§ **Questões do material**:
(1) No trecho sobre a Buser, o que são os sistemas de transporte coletivo?
(2) Transcreva o trecho sobre a Buser de "A Buser, na" até "em algum momento.".

§ **Trecho de origem**:
• • • •

Legenda: Edição 2020 da pesquisa de mobilidade urbana da Rede Nossa São Paulo mostra a forte utilização de aplicativos de táxi e transporte particular em nas regiões que abrigam os principais centros da capital (Novo/Av. Paulista, Velho/Sé, Av. Berrini, Av. Faria Lima etc), as mesmas que, a despeito da maior oferta de transporte público, possuem menor predisposição em abandonar o automóvel (slides 22 e 41, respectivamente)

Com as nossas mais sinceras desculpas aos fãs de aplicativos, afirmamos firmemente que a disputa em torno da ideia de que um monopólio está sendo quebrado é patética. Sistemas de transporte coletivo nada mais são do que um monopólio natural. Quando a Buser diz que está quebrando um monopólio, ela está mentindo. A Buser concorre com um oligopólio, é verdade, mas é um oligopólio formado não só a partir de práticas liberalizantes do passado, mas legitimado a partir de um arcabouço jurídico que regula um complexo sistema de permissões (que pode e deveria evoluir para uma operação concessionada mais fortemente regulada), em outras palavras, o governo é o mediador, ele garante padrões de concorrência (quando do fornecimento de permissões ou realização de concessões), que estão atrelados a determinadas lógicas de funcionamento. É muito mais complicado do que pode parecer inicialmente.

A Buser, na verdade, funciona como uma atravessadora tecnológica entre empresas que ficaram de fora do circuito e o consumidor que busca preço baixo acima de qualquer coisa. A plataforma disputa um mercado regulado, sem, porém, aderir formalmente a ele. Isso implica numa assimetria óbvia de custos e obrigações, que vai, é claro, provocar uma erosão em algum momento.

• • • •

§ **Dados brutos**:
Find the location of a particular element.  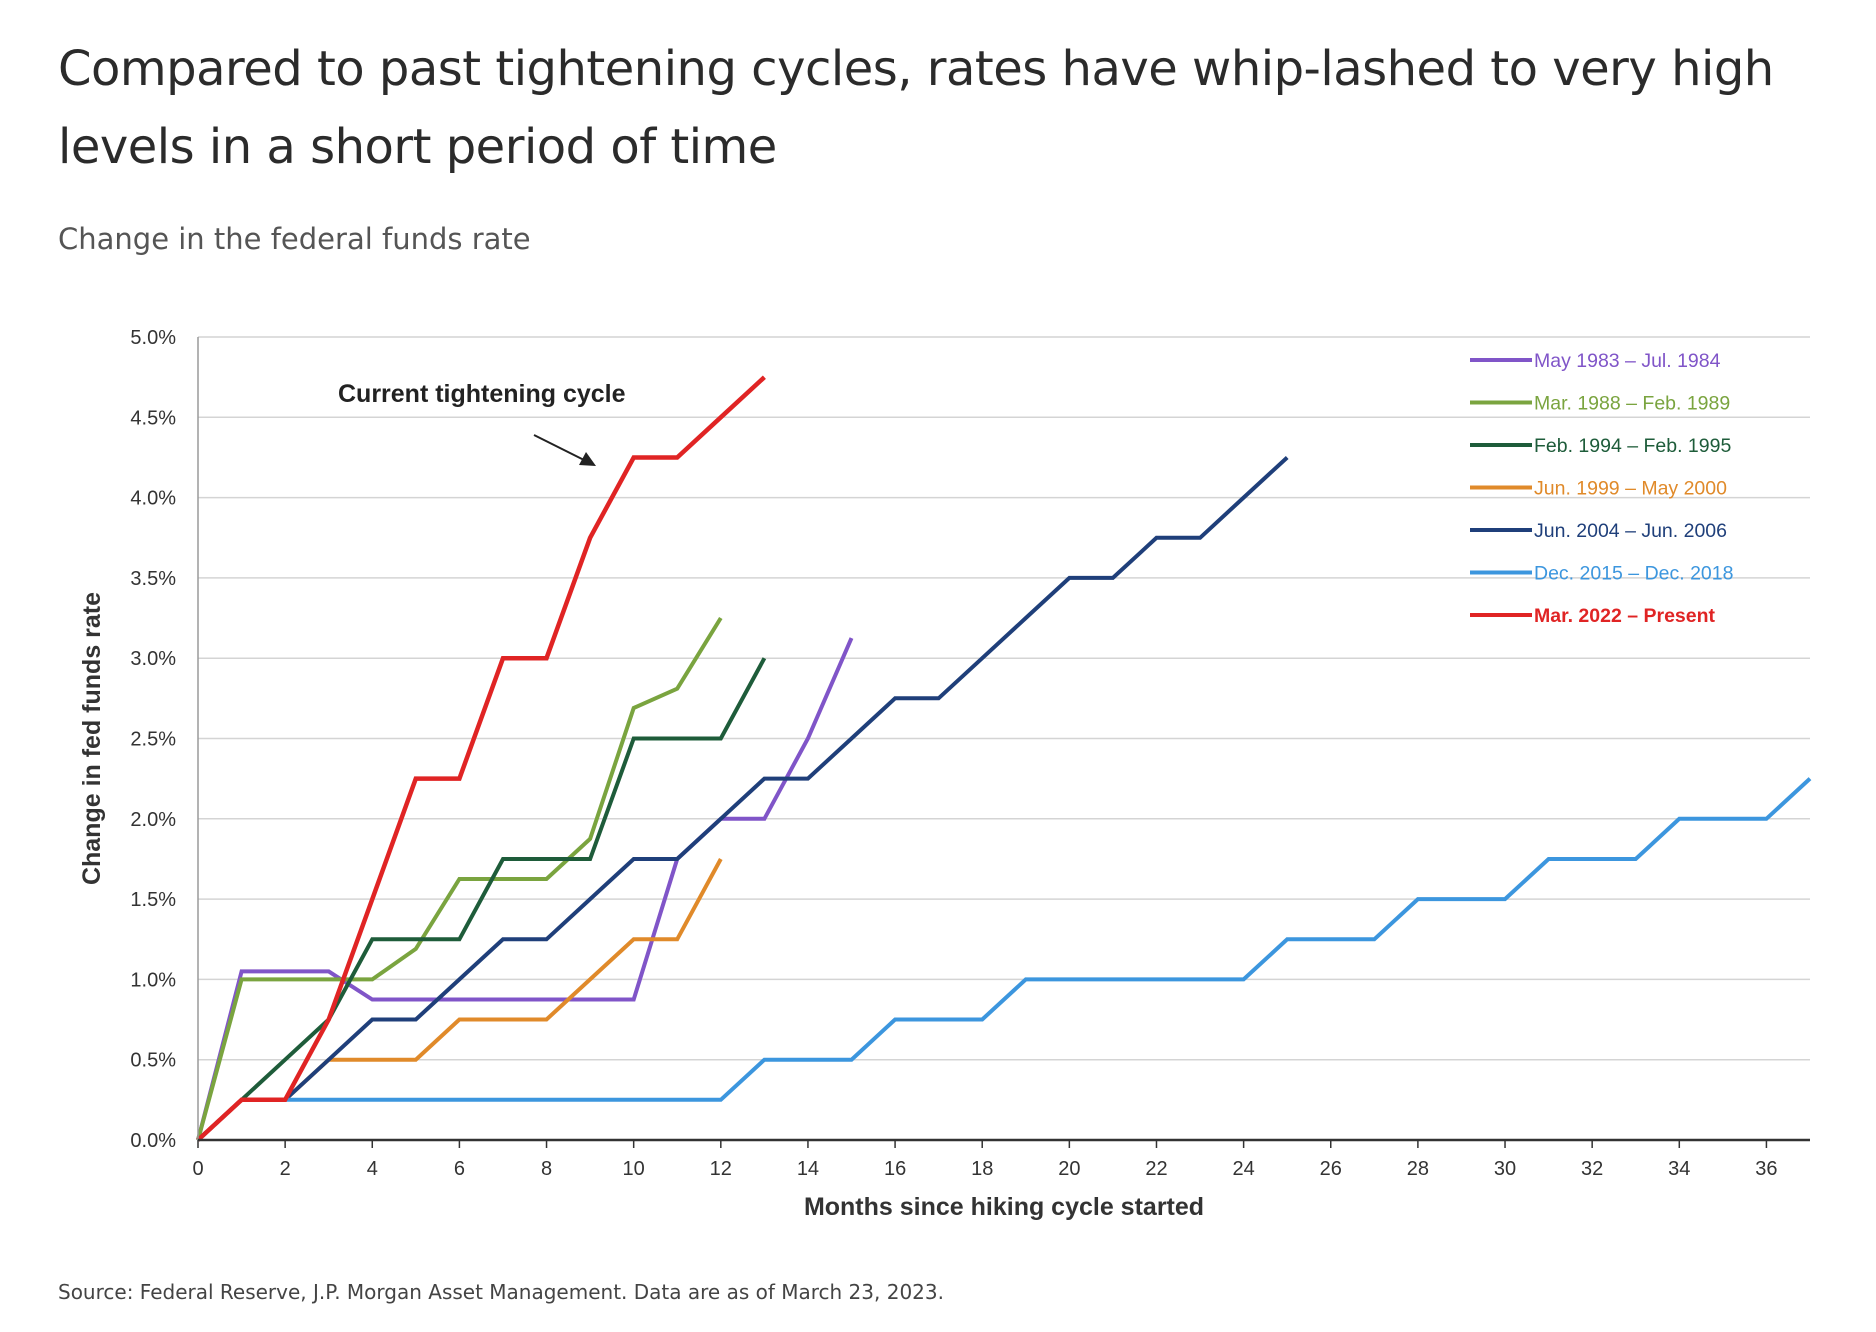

• • • •

§ **Respostas por tarefa**:
(1) Um monopólio natural.

(2)
A Buser, na verdade, funciona como uma atravessadora tecnológica entre empresas que ficaram de fora do circuito e o consumidor que busca preço baixo acima de qualquer coisa. A plataforma disputa um mercado regulado, sem, porém, aderir formalmente a ele. Isso implica numa assimetria óbvia de custos e obrigações, que vai, é claro, provocar uma erosão em algum momento.